Stewart R C, Jahreis K, Parkinson J S
Department of Cell Biology and Molecular Genetics, University of Maryland, College Park, Maryland 20742, USA.
Biochemistry. 2000 Oct 31;39(43):13157-65. doi: 10.1021/bi001100k.
The histidine protein kinase CheA plays a central role in the bacterial chemotaxis signal transduction pathway. Autophosphorylated CheA passes its phosphoryl group to CheY very rapidly (k(cat) approximately 750 s(-)(1)). Phospho-CheY in turn influences the direction of flagellar rotation. The autophosphorylation site of CheA (His(48)) resides in its N-terminal P1 domain. The adjacent P2 domain provides a high-affinity binding site for CheY, which might facilitate the phosphotransfer reaction by tethering CheY in close proximity to the phosphodonor located in P1. To explore the contribution of P2 to the CheA --> CheY phosphotransfer reaction in the Escherichia coli chemotaxis system, we examined the transfer kinetics of a mutant CheA protein (CheADeltaP2) in which the 98 amino acid P2 domain had been replaced with an 11 amino acid linker.
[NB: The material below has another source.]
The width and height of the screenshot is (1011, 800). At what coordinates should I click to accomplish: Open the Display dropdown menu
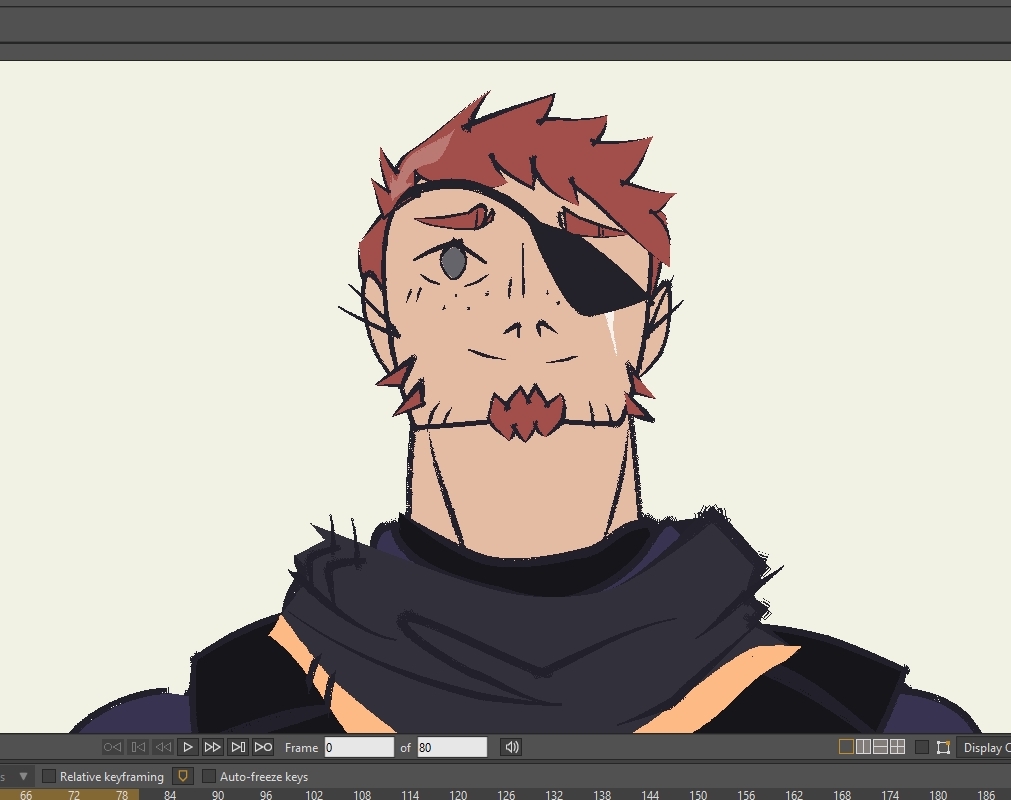coord(984,748)
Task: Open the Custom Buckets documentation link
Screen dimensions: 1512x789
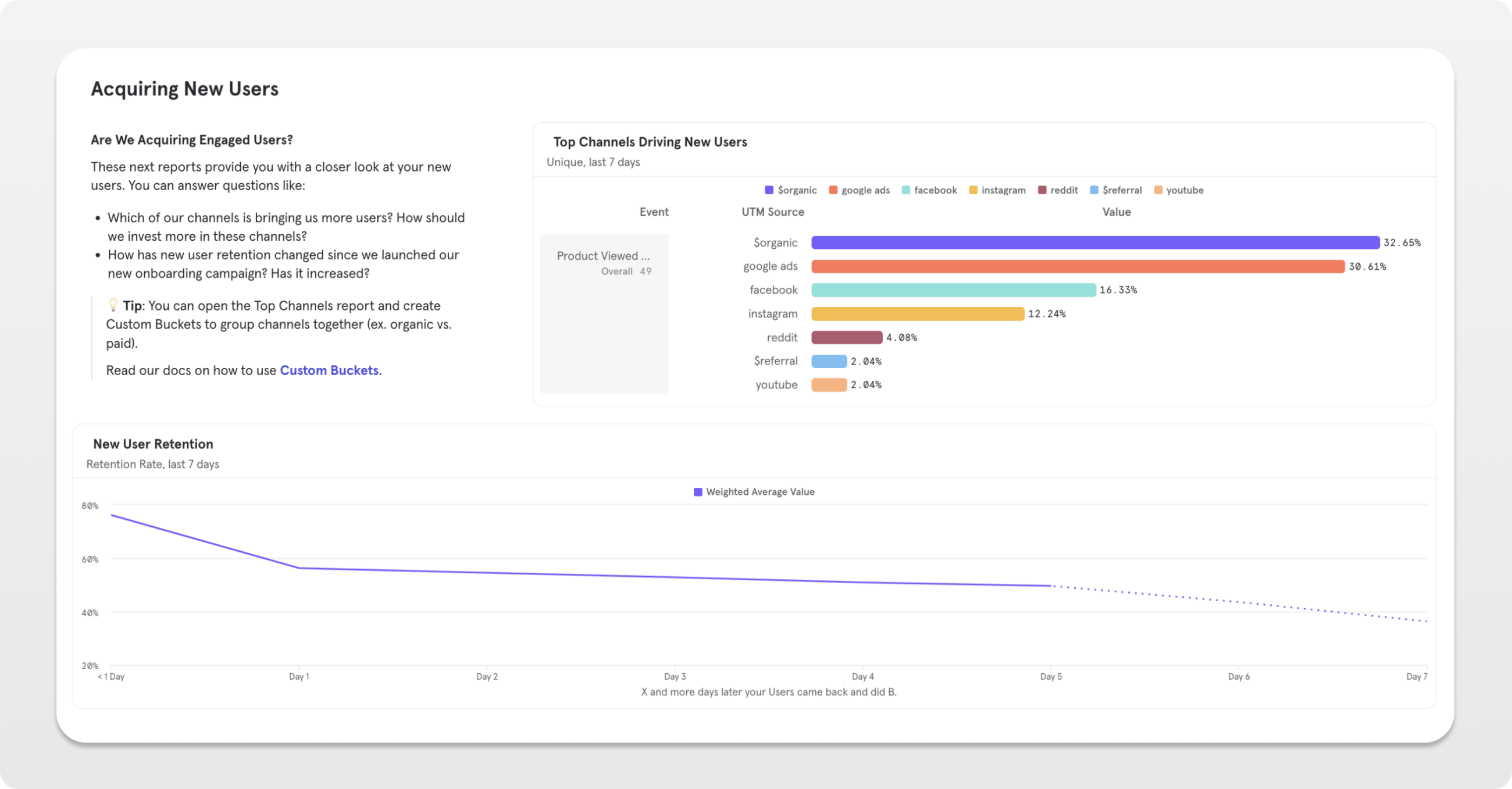Action: (329, 370)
We used rapid-quench and stopped-flow fluorescence experiments to monitor phosphotransfer to CheY from phosphorylated wild-type CheA and from phosphorylated CheADeltaP2. The CheADeltaP2 reaction rates were significantly slower and the K(m) value was markedly higher than the corresponding values for wild-type CheA. These results indicate that binding of CheY to the P2 domain of CheA indeed contributes to the rapid kinetics of phosphotransfer. Although phosphotransfer was slower with CheADeltaP2 (k(cat)/K(m) approximately 1.5 x 10(6) M(-)(1) s(-)(1)) than with wild-type CheA (k(cat)/K(m) approximately 10(8) M(-)(1) s(-)(1)), it was still orders of magnitude faster than the kinetics of CheY phosphorylation by phosphoimidazole and other small molecule phosphodonors (k(cat)/K(m) approximately 5-50 M(-)(1) s(-)(1)). We conclude that the P1 domain of CheA also makes significant contributions to phosphotransfer rates in chemotactic signaling.
组氨酸蛋白激酶CheA在细菌趋化信号转导途径中起核心作用。自身磷酸化的CheA会非常迅速地(催化常数约为750 s⁻¹)将其磷酸基团传递给CheY。磷酸化的CheY进而影响鞭毛旋转的方向。CheA的自身磷酸化位点(His⁴⁸)位于其N端的P1结构域。相邻的P2结构域为CheY提供了一个高亲和力结合位点,它可能通过将CheY拴系在靠近P1中磷酸供体的位置来促进磷酸转移反应。为了探究P2在大肠杆菌趋化系统中对CheA→CheY磷酸转移反应的作用,我们检测了一种突变型CheA蛋白(CheADeltaP2)的转移动力学,其中98个氨基酸的P2结构域已被一个11个氨基酸的连接子取代。我们使用快速淬灭和停流荧光实验来监测磷酸从磷酸化的野生型CheA和磷酸化的CheADeltaP2转移到CheY的过程。CheADeltaP2的反应速率明显较慢,且米氏常数(Km)值显著高于野生型CheA的相应值。这些结果表明,CheY与CheA的P2结构域结合确实有助于磷酸转移的快速动力学。尽管CheADeltaP2的磷酸转移比野生型CheA慢(催化常数/米氏常数约为1.5×10⁶ M⁻¹ s⁻¹),但仍比磷酸咪唑和其他小分子磷酸供体使CheY磷酸化的动力学快几个数量级(催化常数/米氏常数约为5 - 50 M⁻¹ s⁻¹)。我们得出结论,CheA的P1结构域在趋化信号传导中的磷酸转移速率方面也做出了重要贡献。